[Collected data entries]
======
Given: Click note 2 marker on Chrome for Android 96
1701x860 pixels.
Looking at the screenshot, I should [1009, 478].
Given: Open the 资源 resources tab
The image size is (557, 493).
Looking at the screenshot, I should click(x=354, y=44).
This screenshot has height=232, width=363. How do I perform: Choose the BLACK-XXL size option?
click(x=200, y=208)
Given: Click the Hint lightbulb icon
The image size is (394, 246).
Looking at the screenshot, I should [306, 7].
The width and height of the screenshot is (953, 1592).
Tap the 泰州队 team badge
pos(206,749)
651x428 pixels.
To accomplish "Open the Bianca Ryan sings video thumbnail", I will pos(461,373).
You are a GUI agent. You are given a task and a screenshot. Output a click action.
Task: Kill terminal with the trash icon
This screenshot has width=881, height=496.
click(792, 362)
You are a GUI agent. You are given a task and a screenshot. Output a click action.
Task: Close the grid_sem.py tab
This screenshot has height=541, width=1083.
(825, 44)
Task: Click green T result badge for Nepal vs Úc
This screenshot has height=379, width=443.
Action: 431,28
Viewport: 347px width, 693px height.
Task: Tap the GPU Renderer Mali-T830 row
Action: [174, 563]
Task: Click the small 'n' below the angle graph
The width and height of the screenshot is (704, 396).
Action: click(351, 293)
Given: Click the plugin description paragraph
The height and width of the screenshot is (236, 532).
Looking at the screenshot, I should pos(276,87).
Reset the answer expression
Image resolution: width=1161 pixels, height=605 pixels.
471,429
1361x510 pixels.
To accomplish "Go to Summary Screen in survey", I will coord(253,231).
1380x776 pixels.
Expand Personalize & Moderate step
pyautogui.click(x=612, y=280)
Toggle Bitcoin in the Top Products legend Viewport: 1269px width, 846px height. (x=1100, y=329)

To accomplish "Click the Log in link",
======
Goal of the exercise:
The entries above hold a line with "The height and" and a later line with "1380x776 pixels.". Write out exactly those lines and all lines between, nothing more.

Task result:
The height and width of the screenshot is (236, 532).
Looking at the screenshot, I should pos(276,87).
Reset the answer expression
Image resolution: width=1161 pixels, height=605 pixels.
471,429
1361x510 pixels.
To accomplish "Go to Summary Screen in survey", I will coord(253,231).
1380x776 pixels.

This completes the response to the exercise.